▶ WHAT TO WORK ON:
1. Summarize the blog excerpt in two sentences.
2. Carry the blog excerpt forward from the point where it stops.

▶ GIVEN TEXT:
────
Thursday, November 26, 2009

A lack of inspiration

A lack of inspiration is like poison to a writer's soul.

Darn college apps.

Heh.

Toodles.

Off to Starbucks, Holland V for inspiration.

Awesome. Sweet. Beautiful.

Morning Sunshine.

Listening to Forrest Gump Suite makes me smile.

Good music never disappoints.

Hui is coming home in approx 35hrs.

Dhanuj is coming home in approx 59hrs.

Long weekend from Thursday to Monday except for duty on Saturday.

As I place my hope in God, He places His unfailing love over me.

Awesome. Sweet. Beautiful.

Friday, November 20, 2009

Awakening Amazement at the Strange Glory of Ordinary Things

By: Clyde Kilby

1. At least once every day I shall look steadily up at the sky and remember that I, a consciousness with a conscience, am in a planet travelling in space with wonderfully mysterious things above and about me.

2. Instead of the accustomed idea of a mindless and endless evolutionary change to which we can neither add nor subtract, I shall suppose the universe is guided by an Intelligence which as Aristotle said of Greek drama, requires a beginning, a middle, and an end. I think this will save me from the cynicism expressed by Bertrand Russell before his death, when he said: “There is darkness without, and when I die there will be darkness within. There is no splendor, no vastness anywhere, only triviality for a moment, and then nothing.
────
▶ SUPPLIED MATERIAL:
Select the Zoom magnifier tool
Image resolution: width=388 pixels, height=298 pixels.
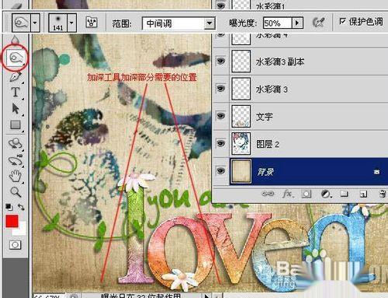coord(15,192)
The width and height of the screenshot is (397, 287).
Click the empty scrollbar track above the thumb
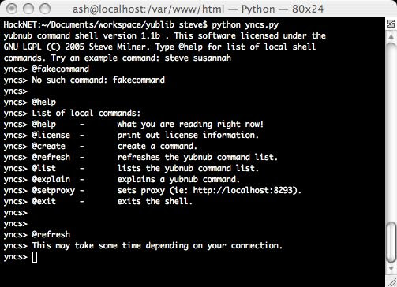391,132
────
▶ ANSWERS TO THE PROBLEMS:
1. In late November 2009, the writer calls a lack of inspiration poison to a writer's soul, grumbles about college applications, heads to Starbucks at Holland V for inspiration, and notes that the Forrest Gump Suite brings a smile and that Hui and Dhanuj are coming home soon. A post from November 20 begins a list by Clyde Kilby whose first two resolutions are to look steadily up at the sky at least once a day and to suppose the universe is guided by an Intelligence rather than by mindless, endless evolutionary change.

2.
3. I shall not fall into falsehood that this day, or any day is merely another ambiguous and plodding twenty four hours, but rather a unique event, filled, if I so wish, with worthy potentialities. I shall not be fooled enough to suppose that trouble and pain are wholly evil parentheses in my existence, but just as likely ladders to be climbed toward moral and spiritual manhood.

4. I shall not turn my life into a thin, straight line which prefers abstractions to reality. I shall know what I am doing when I abstract, which of course I shall often have to do.

5. I shall not demean my own uniqueness by envy of others. I shall stop boring into myself to discover what psychological or social categories I might belong to. Mostly I shall forget about myself and do work.

6. I shall open my eyes and ears. Once every day I shall simply stare at a tree, a flower, a cloud, or a person. I shall not then be concerned at all to ask what they are but simply be glad that they are. I shall joyfully allow them the mystery of what Lewis calls their ‘divine, magical, terrifying and ecstatic’ existence.

7. I shall sometimes look back at the freshness of vision I had in childhood and try, at least for a while, to be, in the words of Lewis Carroll, the “child of the pure unclouded brow, and dreaming eyes of wonder.”

8. I shall follow Darwin’s advice and turn frequently to imaginative things such as good literature and good music, preferably, as C. S. Lewis suggests, an old book and timeless classic.

9. I shall not allow the devilish onrush of this century to usurp all my energies but will instead, as Charles Williams suggest, “fulfill the moment as the moment.” I shall try to live well just now because the only time that exists is now.

10. Even if I turn out to be wrong, I shall bet my life on assumption that this world is not idiotic, neither run by an absentee landlord, but that today, this very day, some stroke is being added to the cosmic canvas that in due course I shall understand with joy as a stroke made by the architect who calls Himself Alpha and Omega.

Beautiful and Inspiring Gift from God.

Sunday, November 15, 2009

Savoring the Supremacy of God in All of Life.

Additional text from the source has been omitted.